## Task instructions
Could you retype the records below word for word, starting at the very beginning and stopping after the line that contains "I want to click", and leave out the pictures?

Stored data
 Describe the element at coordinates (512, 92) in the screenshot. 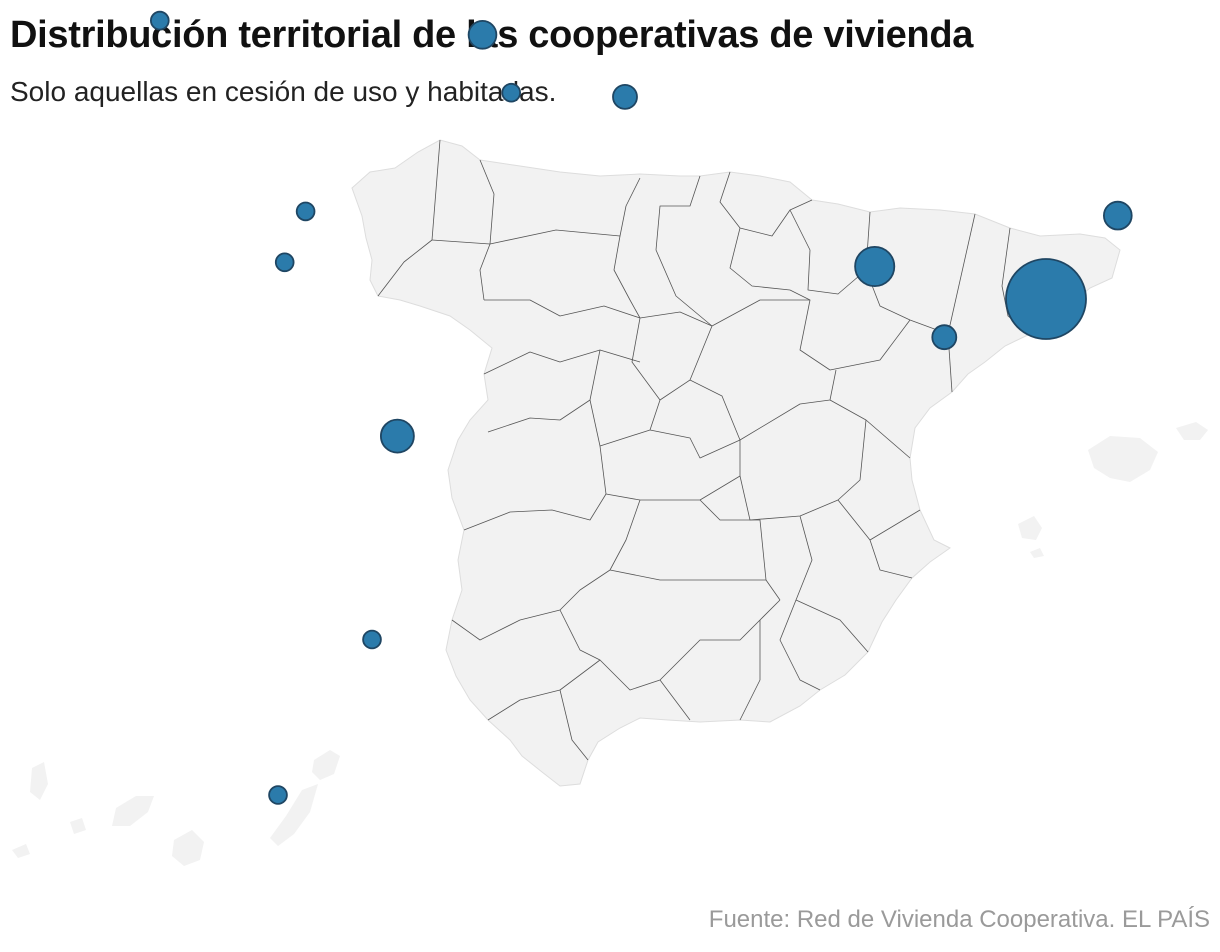

I see `bubble-alava` at that location.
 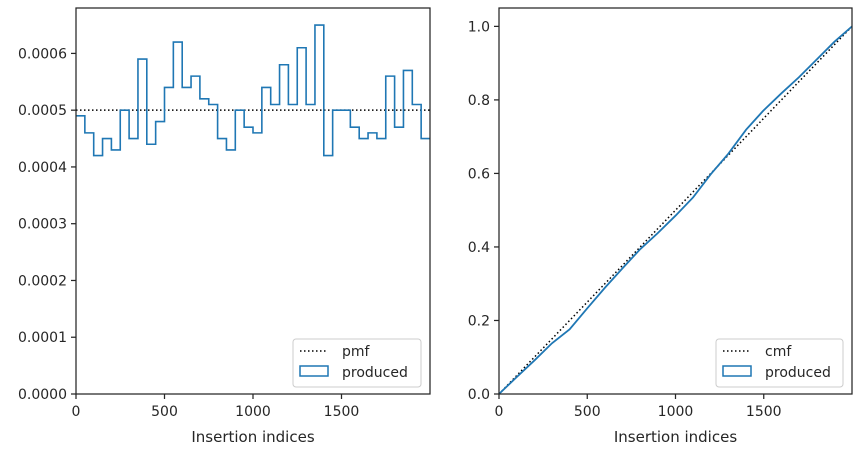 I want to click on cmf-y-ticks: 0.0 0.2 0.4 0.6 0.8 1.0, so click(x=484, y=211).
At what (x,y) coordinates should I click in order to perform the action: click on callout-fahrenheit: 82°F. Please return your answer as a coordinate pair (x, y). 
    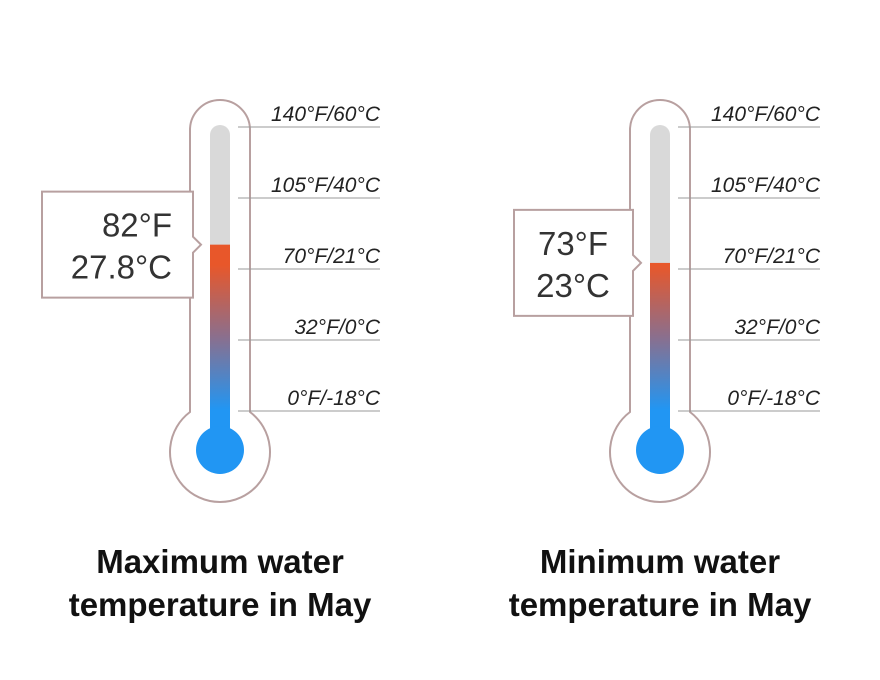
    Looking at the image, I should click on (137, 226).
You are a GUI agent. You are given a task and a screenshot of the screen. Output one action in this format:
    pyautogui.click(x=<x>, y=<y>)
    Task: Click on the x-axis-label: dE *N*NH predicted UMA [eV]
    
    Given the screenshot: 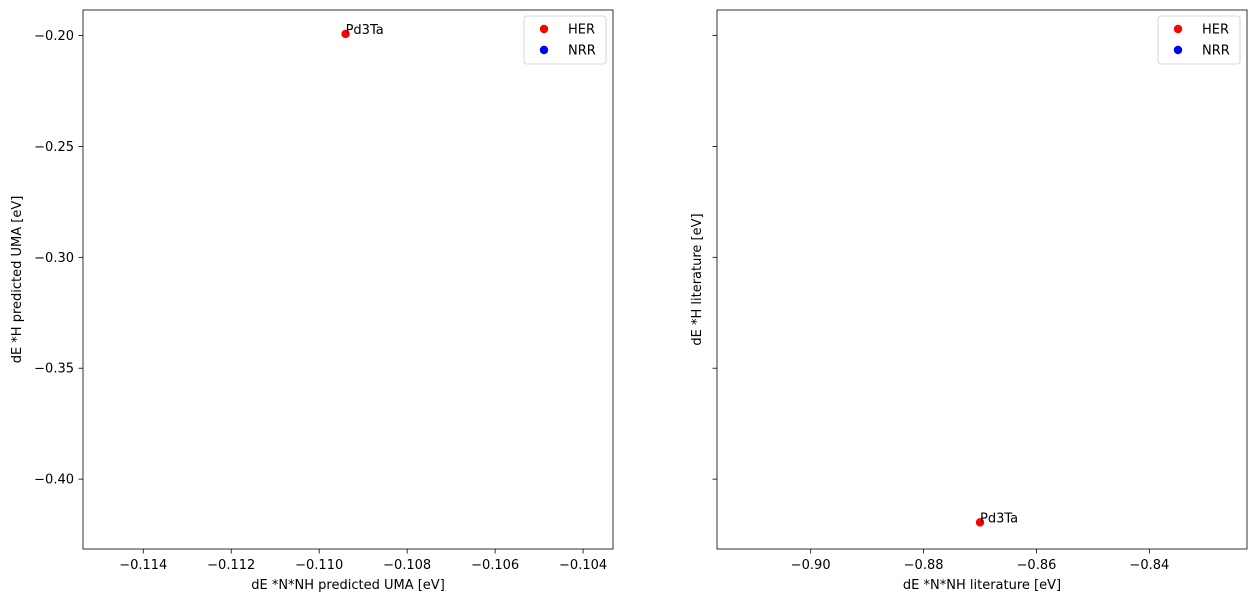 What is the action you would take?
    pyautogui.click(x=348, y=586)
    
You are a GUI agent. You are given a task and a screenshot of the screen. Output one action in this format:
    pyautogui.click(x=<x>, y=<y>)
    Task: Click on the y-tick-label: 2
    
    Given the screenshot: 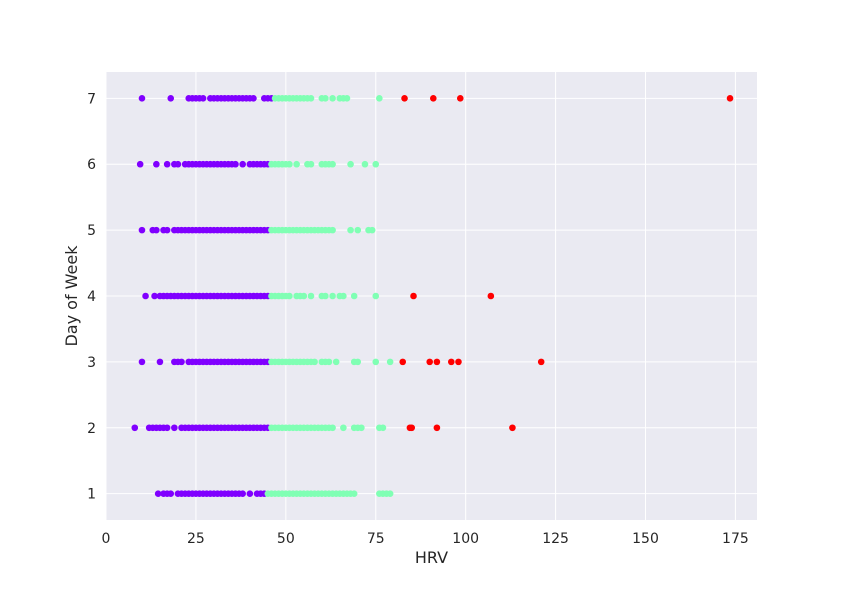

## Task output
 Describe the element at coordinates (512, 92) in the screenshot. 

I see `bubble-alava` at that location.
  I want to click on cmf-y-ticks: 0.0 0.2 0.4 0.6 0.8 1.0, so click(x=484, y=211).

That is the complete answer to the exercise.